Es gibt verschiedene Theorien: Haben Katzen zwei "falsche Stimmbänder"? Reibt sich die Atemluft am Zungenbein? Ist es vielleicht die hintere Hohlvene, die das Blut aus dem Körper zum Herzen führt, die für das Schnurren verantwortlich ist? Auch rhythmische Impulse aus dem Kehlkopf hat man in Verdacht. Aber bewiesen ist nichts.

Schnurren tut Katzen gut!

Welche des Theorien auch stimmt, es steht fest, dass das Schnurren der Katze gut tut. Erstaunlich: Schon ganz kleine Kätzchen fangen direkt nach der Geburt an zu schnurren, wenn sie das erste Mal bei der Mutter säugen. Das Schnurren der Katzenkinder ist hier als Signal zu verstehen: Es geht mir gut!
Also dient das Schnurren der Kommunikation unter den Tieren aber auch zwischen Katze und Mensch. Das kennen Sie sicher auch: Man liegt auf der Couch mit dem Schmöker auf dem Schoß und dem lecker dampfenden Tee auf dem Couchtisch - da kommt Mieze und legt sich genüßlich auf unser Buch. Was dann kommt ist jedem Katzenliebhaber klar: Ausgiebiges Schmusen und Kraulen begleitet von lautem Schnurren.Es konnte wissenschaftlich bewiesen werden, dass Katzen uns mit ihrem Schnurren beeinflussen können. Tierstimmen-Experten konnten ein bettelndes Schnurren erkennen, das aus dem normalen Schnurrton und leisen, höheren Tönen besteht. Diese Art Schnurren ist für uns Menschen sehr ansprechend - so reagieren wir möglichst schnell auf die Wünsche der Katze.

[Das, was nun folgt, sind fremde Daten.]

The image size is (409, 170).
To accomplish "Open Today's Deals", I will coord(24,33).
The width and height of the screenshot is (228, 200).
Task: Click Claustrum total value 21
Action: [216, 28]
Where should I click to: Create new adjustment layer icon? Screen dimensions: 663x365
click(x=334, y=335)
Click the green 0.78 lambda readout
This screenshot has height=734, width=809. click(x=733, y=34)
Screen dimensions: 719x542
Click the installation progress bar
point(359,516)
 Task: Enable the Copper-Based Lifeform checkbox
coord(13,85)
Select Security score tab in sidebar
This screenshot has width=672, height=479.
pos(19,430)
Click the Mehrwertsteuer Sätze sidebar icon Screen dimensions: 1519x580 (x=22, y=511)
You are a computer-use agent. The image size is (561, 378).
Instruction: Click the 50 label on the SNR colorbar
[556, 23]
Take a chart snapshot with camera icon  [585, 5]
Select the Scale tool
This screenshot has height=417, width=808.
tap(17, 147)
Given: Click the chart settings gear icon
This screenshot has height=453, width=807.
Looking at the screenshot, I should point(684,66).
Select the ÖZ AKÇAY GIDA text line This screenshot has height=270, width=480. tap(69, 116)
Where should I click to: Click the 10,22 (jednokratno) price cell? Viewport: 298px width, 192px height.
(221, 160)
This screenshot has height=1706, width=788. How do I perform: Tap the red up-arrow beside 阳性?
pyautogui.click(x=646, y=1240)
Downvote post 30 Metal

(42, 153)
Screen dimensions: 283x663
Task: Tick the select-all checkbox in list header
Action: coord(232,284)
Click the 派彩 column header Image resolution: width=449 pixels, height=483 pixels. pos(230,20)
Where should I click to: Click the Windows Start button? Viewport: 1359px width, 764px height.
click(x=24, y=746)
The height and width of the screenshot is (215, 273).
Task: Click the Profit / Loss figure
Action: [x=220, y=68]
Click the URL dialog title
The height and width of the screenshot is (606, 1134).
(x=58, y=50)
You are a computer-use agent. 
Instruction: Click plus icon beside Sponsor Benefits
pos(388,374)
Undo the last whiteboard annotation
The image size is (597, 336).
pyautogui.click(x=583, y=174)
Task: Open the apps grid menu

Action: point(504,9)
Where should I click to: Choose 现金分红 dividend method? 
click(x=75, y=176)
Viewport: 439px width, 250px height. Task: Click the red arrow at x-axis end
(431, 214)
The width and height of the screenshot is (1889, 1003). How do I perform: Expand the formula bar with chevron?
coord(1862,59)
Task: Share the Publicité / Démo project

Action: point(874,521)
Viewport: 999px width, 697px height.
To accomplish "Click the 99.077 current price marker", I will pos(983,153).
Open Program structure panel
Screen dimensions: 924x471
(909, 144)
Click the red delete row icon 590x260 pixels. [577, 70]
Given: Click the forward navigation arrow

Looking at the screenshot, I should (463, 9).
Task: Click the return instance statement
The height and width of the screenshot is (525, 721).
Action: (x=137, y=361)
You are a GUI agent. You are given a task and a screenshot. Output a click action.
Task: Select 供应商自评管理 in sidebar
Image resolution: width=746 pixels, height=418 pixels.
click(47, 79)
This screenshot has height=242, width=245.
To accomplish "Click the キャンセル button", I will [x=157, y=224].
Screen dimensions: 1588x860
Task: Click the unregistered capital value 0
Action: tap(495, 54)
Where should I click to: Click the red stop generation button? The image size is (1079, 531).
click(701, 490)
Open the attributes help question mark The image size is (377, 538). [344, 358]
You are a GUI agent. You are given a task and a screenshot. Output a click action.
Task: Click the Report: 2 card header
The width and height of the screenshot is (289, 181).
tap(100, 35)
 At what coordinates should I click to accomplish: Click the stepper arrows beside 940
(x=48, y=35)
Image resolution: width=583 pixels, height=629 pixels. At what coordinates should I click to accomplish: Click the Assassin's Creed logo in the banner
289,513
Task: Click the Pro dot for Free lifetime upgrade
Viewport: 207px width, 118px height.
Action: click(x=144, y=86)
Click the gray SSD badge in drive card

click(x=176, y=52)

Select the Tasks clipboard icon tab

Katzen schnurren auch bei Schmerzen

Die meisten von uns kennen es so, dass Katzen schnurren, wenn es ihnen gut geht - aber das Gegenteil kann auch der Fall sein. Katzen schnurren auch, wenn sie Schmerzen haben. Beispielweise bei der Geburt schnurrt die Katzenmama. Wissenschaftler haben in diesem Zusammenhang herausgefunden, dass die Vibartionen des Schnurrens ganz effektiv dazu beitragen, dass Knochenbrüche schneller heilen und Muskelschmerzen nachlassen. 

Schnurren als Therapie

Erstaunlich: Dieser Effekt konnte sogar auch beim Menschen belegt werden. Bei Patienten, die an Osteoporose leiden und den entsprechenden Vibrationen ausgesetzt wurden, erhöhte sich die Knochendichte, anstatt sich zu verringern, wie es eigentlich bei dem Krankheitsbild zu erwarten wäre. Zudem wurden positive Effekte auf das Herz-Kreislauf-System und bei der Therapie chronischer Schmerzen festgestellt.

Liegt Ihre Katze gerade auf Ihrem Schoß und schnurrt vor sich hin? Dann machen Sie beruhigt weiter, es ist sehr gesund!